Uganda exported 651,933 bags of coffee in February 2026, up from 555,756 bags in the same month a year earlier – a 17.3% surge in volume that pushed total earnings to $180 million (UGX 684 billion), a 7.9% increase year-on-year, reports Pedson Mumbere.
On the surface, those are strong numbers.
But to understand what they really mean, you have to look at what was happening globally – because the story behind the numbers is one of extraordinary market turbulence, shifting supply power, and a quiet opportunity quietly unfolding for Uganda’s smallholder farmers.
Exactly one year ago, in February 2025, global coffee prices were on fire.
The ICO Composite Indicator Price averaged 354.32 US cents per pound – the highest monthly average ever recorded, surpassing price peaks that had stood since 1977.
At its peak on February 13th 2025, Arabica futures briefly touched 440 US cents per pound. Uganda rode that wave beautifully: the country’s average export price hit $5.03 per kg, and the combined effect of high prices and rising volumes produced a 103% increase in export value compared to February 2024. That was a golden month.
February 2026 was a different world altogether.
The ICO Composite Indicator Price fell to 267.57 US cents per pound – a 9.9% drop from January 2026 alone, and the lowest level since August 2025.
Uganda’s average unit price slipped to $4.63 per kg, down 8% from the year before. The result: Uganda shipped significantly more coffee but earned a more modest premium for it.
The driving force behind the price correction is a forecast from Brazil’s Conab agency projecting a record harvest of 66.2 million bags for the 2026/27 coffee year – a 17.2% increase year-on-year, with some independent analysts forecasting even higher figures of up to 72 million bags.
Favorable rainfall in Minas Gerais, Brazil’s key coffee-growing belt, has further solidified that outlook.
Vietnam, meanwhile, recorded a 67% surge in exports in the January–February period, marking a strong Robusta recovery after three years of below-average production.
Together, Brazil and Vietnam signaled a decisive turn from scarcity to surplus — and global traders responded accordingly.
Yet here is the irony: despite being the architect of the price correction, Brazil itself exported less in early 2026.
South American exports fell by 21.3% during this period, largely because an appreciating Brazilian Real reduced farmer incentives to sell forward in US dollars.
In other words, Brazil’s farmers are holding back, even as the market prices in their upcoming abundance.
Uganda’s moment
This is precisely where Uganda’s smallholder farmers are seizing ground.
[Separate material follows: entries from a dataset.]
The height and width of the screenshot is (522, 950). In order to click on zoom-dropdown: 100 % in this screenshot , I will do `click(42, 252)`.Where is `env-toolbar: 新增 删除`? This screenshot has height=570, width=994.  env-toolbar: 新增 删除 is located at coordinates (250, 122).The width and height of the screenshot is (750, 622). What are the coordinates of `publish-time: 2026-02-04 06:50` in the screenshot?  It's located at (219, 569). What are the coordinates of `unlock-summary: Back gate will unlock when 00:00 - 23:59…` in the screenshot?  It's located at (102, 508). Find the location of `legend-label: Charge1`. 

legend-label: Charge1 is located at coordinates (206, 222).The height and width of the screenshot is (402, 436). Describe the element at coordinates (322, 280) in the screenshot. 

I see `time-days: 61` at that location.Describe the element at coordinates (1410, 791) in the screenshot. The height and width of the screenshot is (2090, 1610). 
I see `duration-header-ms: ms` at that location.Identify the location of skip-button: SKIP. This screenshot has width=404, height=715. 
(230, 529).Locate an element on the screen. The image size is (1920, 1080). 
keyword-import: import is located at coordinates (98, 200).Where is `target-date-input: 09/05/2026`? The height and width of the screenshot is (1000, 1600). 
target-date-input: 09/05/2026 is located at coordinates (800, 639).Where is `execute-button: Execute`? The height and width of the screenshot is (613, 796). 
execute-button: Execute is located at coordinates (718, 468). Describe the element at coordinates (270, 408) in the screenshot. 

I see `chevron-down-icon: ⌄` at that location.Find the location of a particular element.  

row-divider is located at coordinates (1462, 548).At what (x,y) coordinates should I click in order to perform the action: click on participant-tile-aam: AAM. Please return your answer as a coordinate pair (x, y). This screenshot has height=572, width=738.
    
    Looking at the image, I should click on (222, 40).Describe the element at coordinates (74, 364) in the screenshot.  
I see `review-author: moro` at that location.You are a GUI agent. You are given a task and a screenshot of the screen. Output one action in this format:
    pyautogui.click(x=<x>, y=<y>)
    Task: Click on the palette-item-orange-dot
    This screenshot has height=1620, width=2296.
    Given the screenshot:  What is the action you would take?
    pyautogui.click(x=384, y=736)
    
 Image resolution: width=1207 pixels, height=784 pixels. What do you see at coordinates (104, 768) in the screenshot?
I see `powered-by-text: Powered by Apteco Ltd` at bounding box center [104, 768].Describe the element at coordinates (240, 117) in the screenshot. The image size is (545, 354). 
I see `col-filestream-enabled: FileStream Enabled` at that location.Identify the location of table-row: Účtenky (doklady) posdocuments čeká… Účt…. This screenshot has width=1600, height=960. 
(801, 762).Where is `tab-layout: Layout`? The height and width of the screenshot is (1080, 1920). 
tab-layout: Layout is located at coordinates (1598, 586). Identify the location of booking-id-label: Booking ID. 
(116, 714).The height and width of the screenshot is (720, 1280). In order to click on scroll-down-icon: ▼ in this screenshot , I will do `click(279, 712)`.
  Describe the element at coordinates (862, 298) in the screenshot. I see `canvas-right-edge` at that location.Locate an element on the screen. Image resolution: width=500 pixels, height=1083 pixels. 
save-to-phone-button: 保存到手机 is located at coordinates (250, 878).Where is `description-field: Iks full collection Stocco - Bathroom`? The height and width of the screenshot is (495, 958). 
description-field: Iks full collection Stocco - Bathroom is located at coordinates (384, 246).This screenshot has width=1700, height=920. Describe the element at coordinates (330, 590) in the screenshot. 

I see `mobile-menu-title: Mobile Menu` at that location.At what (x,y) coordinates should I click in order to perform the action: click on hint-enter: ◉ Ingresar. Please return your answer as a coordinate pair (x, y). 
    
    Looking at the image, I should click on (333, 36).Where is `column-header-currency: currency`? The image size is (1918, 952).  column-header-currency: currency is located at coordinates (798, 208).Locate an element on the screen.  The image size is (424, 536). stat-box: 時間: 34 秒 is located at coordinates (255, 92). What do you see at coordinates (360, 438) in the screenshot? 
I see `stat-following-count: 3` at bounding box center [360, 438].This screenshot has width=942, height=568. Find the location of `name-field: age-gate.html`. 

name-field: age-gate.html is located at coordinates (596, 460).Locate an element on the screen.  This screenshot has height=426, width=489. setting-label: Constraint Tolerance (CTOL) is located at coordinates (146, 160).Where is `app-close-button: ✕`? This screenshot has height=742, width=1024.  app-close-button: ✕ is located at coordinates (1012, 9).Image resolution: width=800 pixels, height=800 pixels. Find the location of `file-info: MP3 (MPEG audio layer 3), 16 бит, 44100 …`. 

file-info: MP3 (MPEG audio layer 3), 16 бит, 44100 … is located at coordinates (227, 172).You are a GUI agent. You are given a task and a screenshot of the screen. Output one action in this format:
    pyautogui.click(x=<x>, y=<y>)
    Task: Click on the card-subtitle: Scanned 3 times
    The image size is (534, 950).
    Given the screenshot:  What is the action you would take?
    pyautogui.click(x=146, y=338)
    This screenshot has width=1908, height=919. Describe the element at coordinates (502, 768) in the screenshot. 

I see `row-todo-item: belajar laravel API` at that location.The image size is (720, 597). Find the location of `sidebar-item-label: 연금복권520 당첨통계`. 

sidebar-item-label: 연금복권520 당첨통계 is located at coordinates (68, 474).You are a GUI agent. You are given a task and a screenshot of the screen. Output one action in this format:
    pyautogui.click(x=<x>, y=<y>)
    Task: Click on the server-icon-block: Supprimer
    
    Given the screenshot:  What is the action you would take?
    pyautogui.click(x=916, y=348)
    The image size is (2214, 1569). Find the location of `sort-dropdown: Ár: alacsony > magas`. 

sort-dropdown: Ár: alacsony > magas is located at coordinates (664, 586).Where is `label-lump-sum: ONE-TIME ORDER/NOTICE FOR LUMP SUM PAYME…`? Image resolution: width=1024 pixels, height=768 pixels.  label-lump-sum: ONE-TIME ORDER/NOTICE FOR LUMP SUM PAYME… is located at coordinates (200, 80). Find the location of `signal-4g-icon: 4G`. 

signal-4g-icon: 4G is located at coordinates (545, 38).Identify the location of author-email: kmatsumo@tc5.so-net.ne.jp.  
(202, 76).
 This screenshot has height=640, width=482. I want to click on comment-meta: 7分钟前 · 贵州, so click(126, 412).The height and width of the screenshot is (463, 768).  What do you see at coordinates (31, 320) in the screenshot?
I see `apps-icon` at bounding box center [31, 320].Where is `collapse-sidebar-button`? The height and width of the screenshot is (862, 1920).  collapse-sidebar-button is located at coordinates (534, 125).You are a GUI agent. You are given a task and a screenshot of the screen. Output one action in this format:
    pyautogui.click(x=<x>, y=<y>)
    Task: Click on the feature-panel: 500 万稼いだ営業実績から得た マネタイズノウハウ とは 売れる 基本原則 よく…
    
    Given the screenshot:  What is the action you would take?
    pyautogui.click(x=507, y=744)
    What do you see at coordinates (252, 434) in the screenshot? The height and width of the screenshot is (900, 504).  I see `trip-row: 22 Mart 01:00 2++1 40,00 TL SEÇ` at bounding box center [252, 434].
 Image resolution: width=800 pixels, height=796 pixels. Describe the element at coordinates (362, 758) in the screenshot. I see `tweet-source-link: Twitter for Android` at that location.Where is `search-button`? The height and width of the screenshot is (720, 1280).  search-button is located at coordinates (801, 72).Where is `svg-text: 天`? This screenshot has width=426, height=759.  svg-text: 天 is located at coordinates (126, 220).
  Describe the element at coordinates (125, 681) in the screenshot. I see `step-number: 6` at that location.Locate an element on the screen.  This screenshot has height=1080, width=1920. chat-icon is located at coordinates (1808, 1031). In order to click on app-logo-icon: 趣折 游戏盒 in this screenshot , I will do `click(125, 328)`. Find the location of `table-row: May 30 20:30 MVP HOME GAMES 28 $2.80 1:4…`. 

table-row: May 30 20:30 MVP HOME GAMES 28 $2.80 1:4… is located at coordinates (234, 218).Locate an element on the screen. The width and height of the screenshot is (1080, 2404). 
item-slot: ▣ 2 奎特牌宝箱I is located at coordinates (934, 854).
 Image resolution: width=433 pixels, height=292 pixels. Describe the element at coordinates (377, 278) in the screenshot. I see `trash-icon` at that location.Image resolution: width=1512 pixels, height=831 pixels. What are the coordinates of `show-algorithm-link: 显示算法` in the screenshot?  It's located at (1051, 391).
With Brazilian supply tightened in the short term, buyers in Italy, Germany, India, Sudan, and Morocco have been absorbing Ugandan coffee at scale.
Italy alone accounted for 28.8% of Uganda’s February shipments.
African markets took 140,694 bags – 22% of total exports – reflecting growing intra-continental appetite.
Uganda’s Arabica shipments surged by over 50% year-on-year, a remarkable feat driven by improved agronomic practices, government extension services, and favorable weather in key growing regions.
The window may not stay open forever.
Once Brazil’s record harvest hits the market in the 2026/27 cycle, prices will face further downward pressure.
For Uganda’s millions of smallholder farmers – who largely sell at spot prices with little hedging protection — that moment could bite.
The Permanent Secretary at the Ministry of Agriculture, Animal Industry and Fisheries, David Kasura Kyomukama, put it plainly: “The focus now is to consolidate these gains through agro-industrialisation and improved access to premium markets.”
That is exactly right. Uganda is moving more coffee than ever.
The challenge – and the opportunity – is to ensure it starts earning more for each cup drunk by every coffee-thirsty consumer.